International Journal of Computer Applications |
Foundation of Computer Science (FCS), NY, USA |
Volume 61 - Number 14 |
Year of Publication: 2013 |
Authors: Sagar S. Badhiye, Nilesh U. Sambhe, P. N. Chatur |
10.5120/9994-4847 |
Sagar S. Badhiye, Nilesh U. Sambhe, P. N. Chatur . KNN Technique for Analysis and Prediction of Temperature and Humidity Data. International Journal of Computer Applications. 61, 14 ( January 2013), 7-13. DOI=10.5120/9994-4847
The research investigates the data mining technique K-Nearest Neighbor resulting in a predictor for numerical series. The series experimented with come from the climatic data usually hard to forecast due to uncertainty. One approach of prediction is to spot patterns in the past, when it is known in advance what followed them and verify it on more recent data. If a pattern is followed by the same outcome frequently enough, it can be concluded that it is a genuine relationship. Because this approach does not assume any special knowledge or form of the regularities, the method is quite general applicable to other series not just climate.
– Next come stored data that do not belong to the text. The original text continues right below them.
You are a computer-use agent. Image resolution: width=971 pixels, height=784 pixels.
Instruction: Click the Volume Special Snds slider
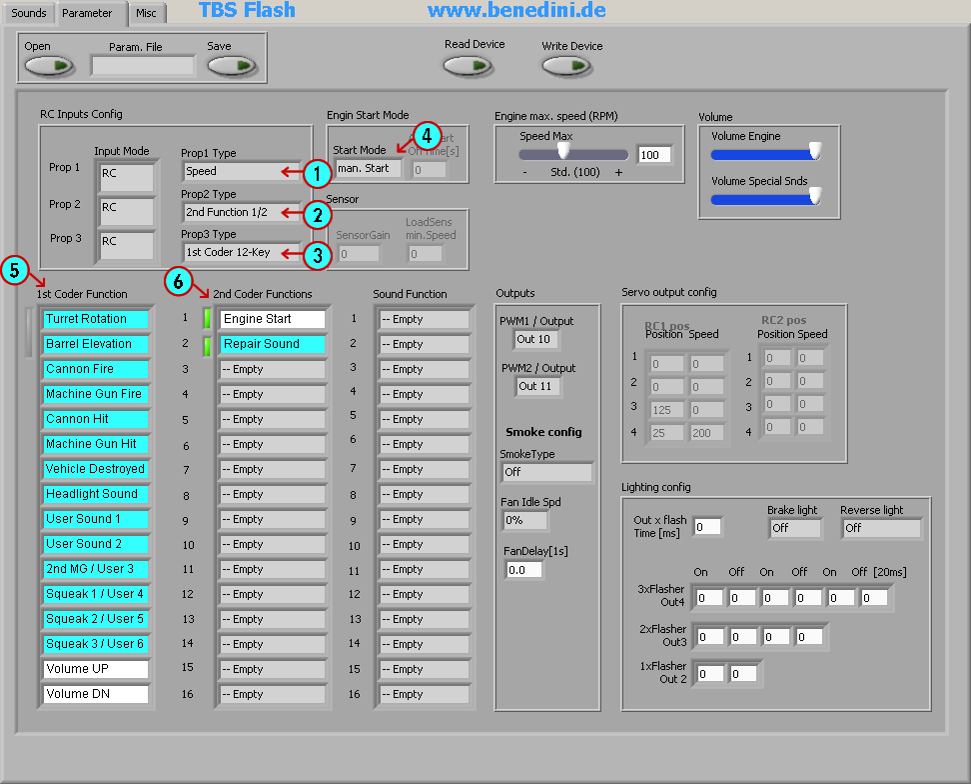(764, 197)
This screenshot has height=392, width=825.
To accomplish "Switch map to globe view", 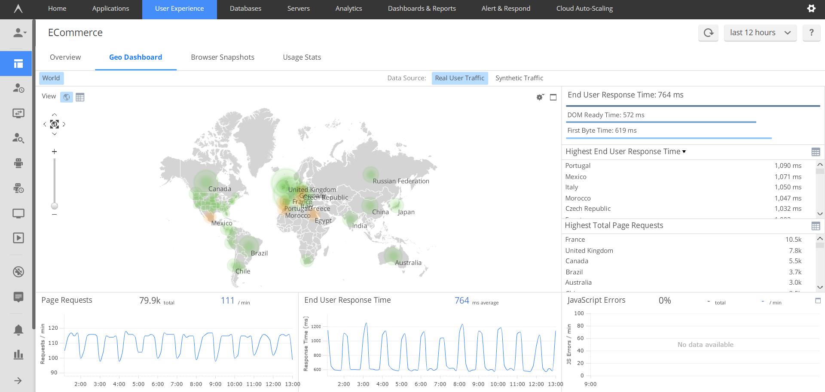I will point(66,97).
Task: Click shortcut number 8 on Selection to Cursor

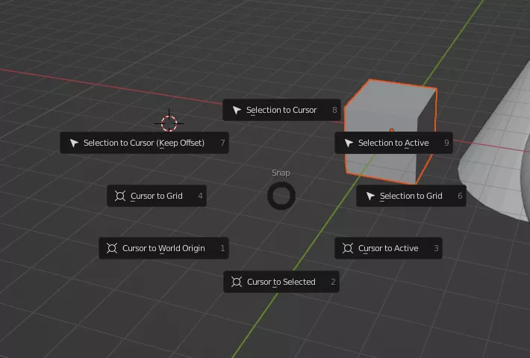Action: tap(334, 110)
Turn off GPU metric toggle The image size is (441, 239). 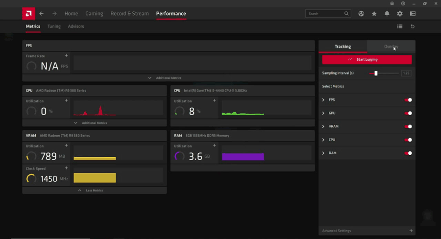click(408, 113)
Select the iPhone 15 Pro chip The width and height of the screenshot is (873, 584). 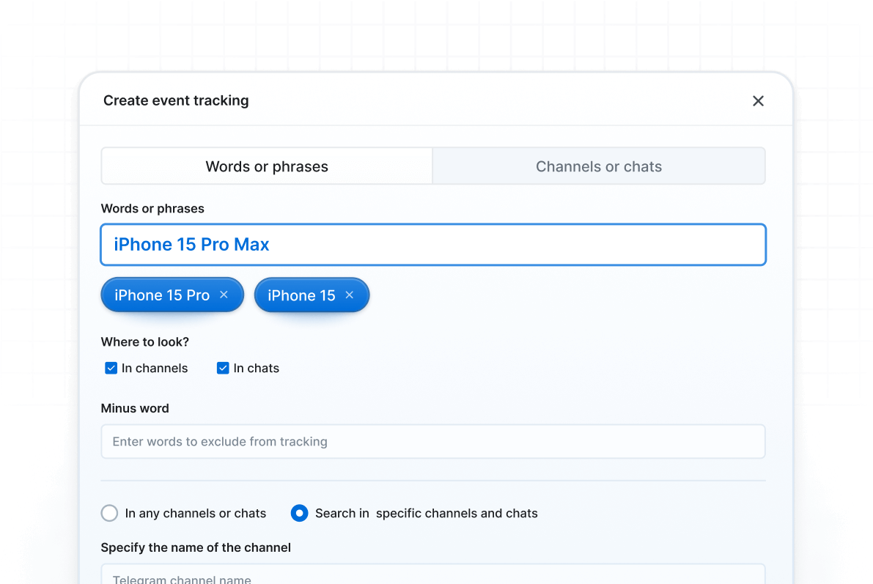tap(162, 295)
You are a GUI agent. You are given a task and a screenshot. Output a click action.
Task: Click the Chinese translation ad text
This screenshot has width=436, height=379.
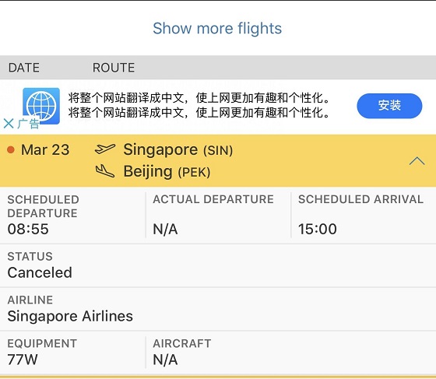199,105
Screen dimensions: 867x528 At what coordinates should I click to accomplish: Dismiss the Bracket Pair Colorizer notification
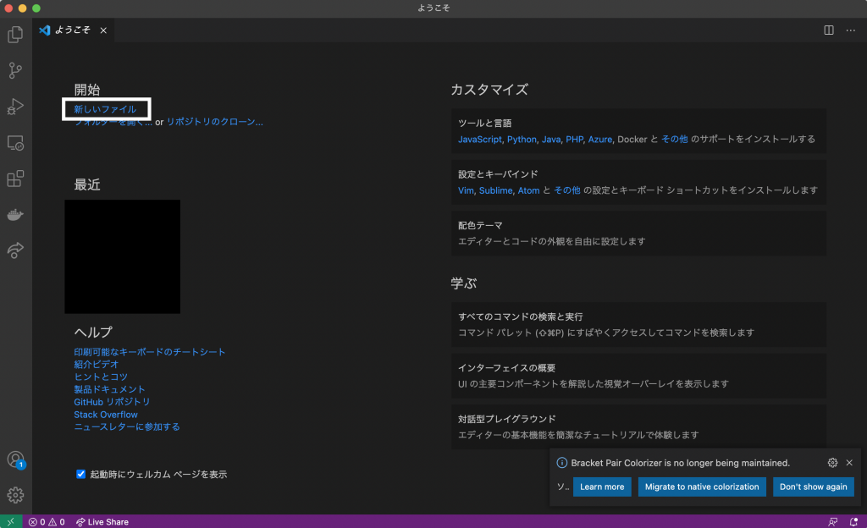[x=849, y=463]
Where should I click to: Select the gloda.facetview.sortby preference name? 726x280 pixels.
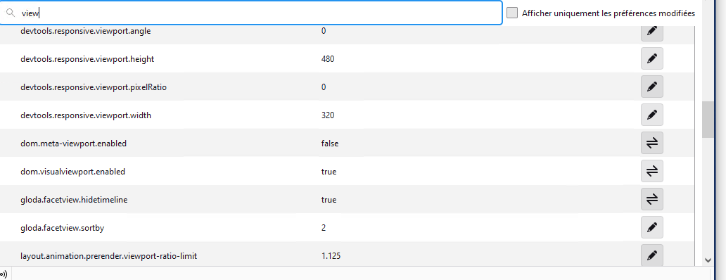coord(59,228)
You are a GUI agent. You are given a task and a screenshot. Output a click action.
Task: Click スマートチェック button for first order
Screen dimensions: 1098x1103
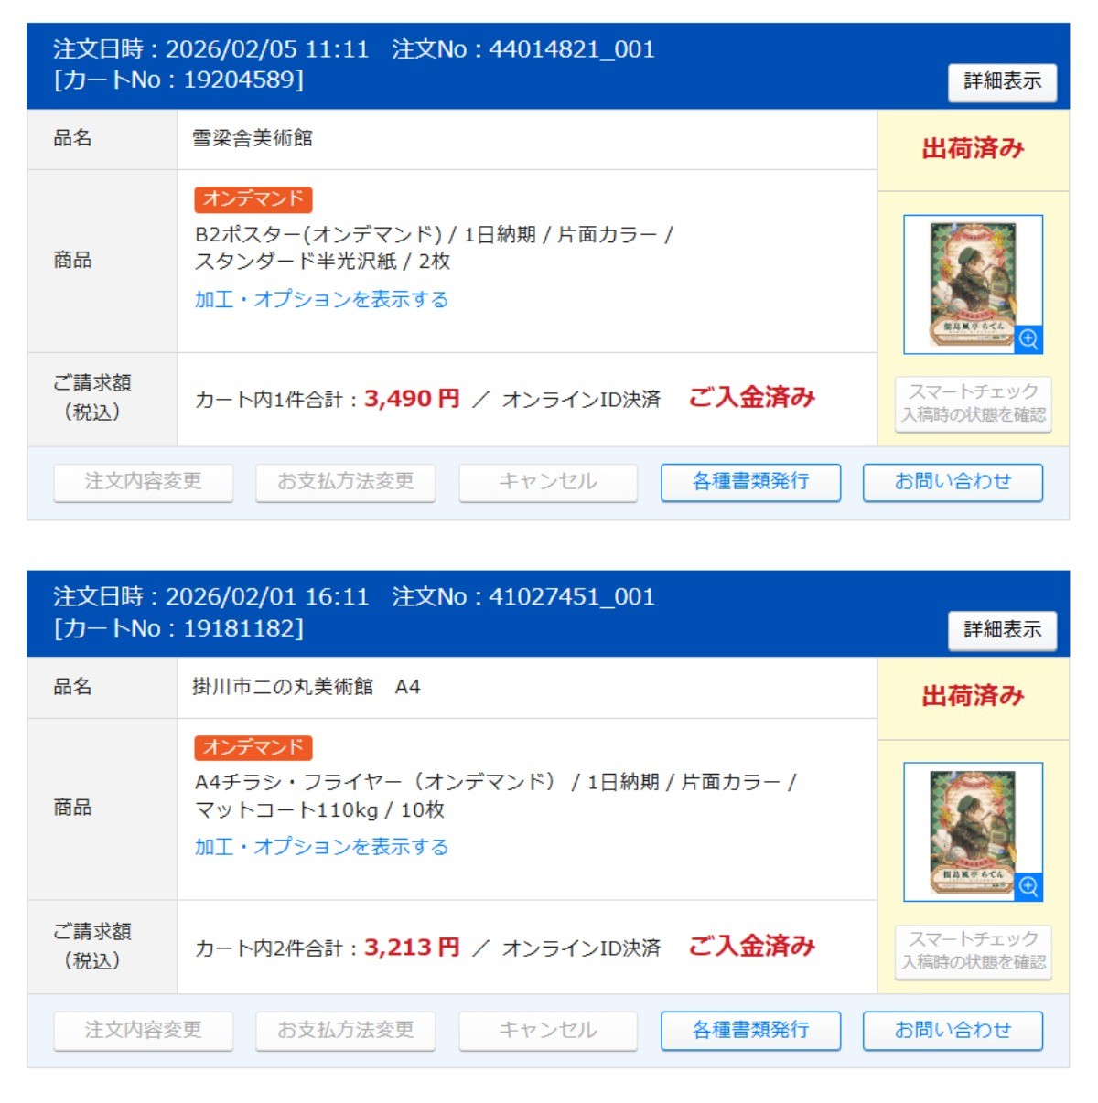pyautogui.click(x=973, y=403)
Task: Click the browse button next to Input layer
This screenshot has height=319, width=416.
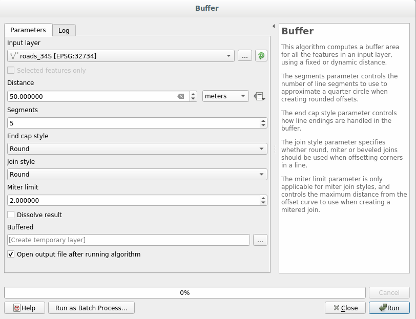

The research searches for an automated pattern spotting, it involves data mining technique K-Nearest Neighbor for prediction of temperature and humidity data for a specific region. The results of the research for temperature and humidity prediction by K-Nearest Neighbor were satisfactory as it is assumed that no forecasting technique can be 100 % accurate in prediction.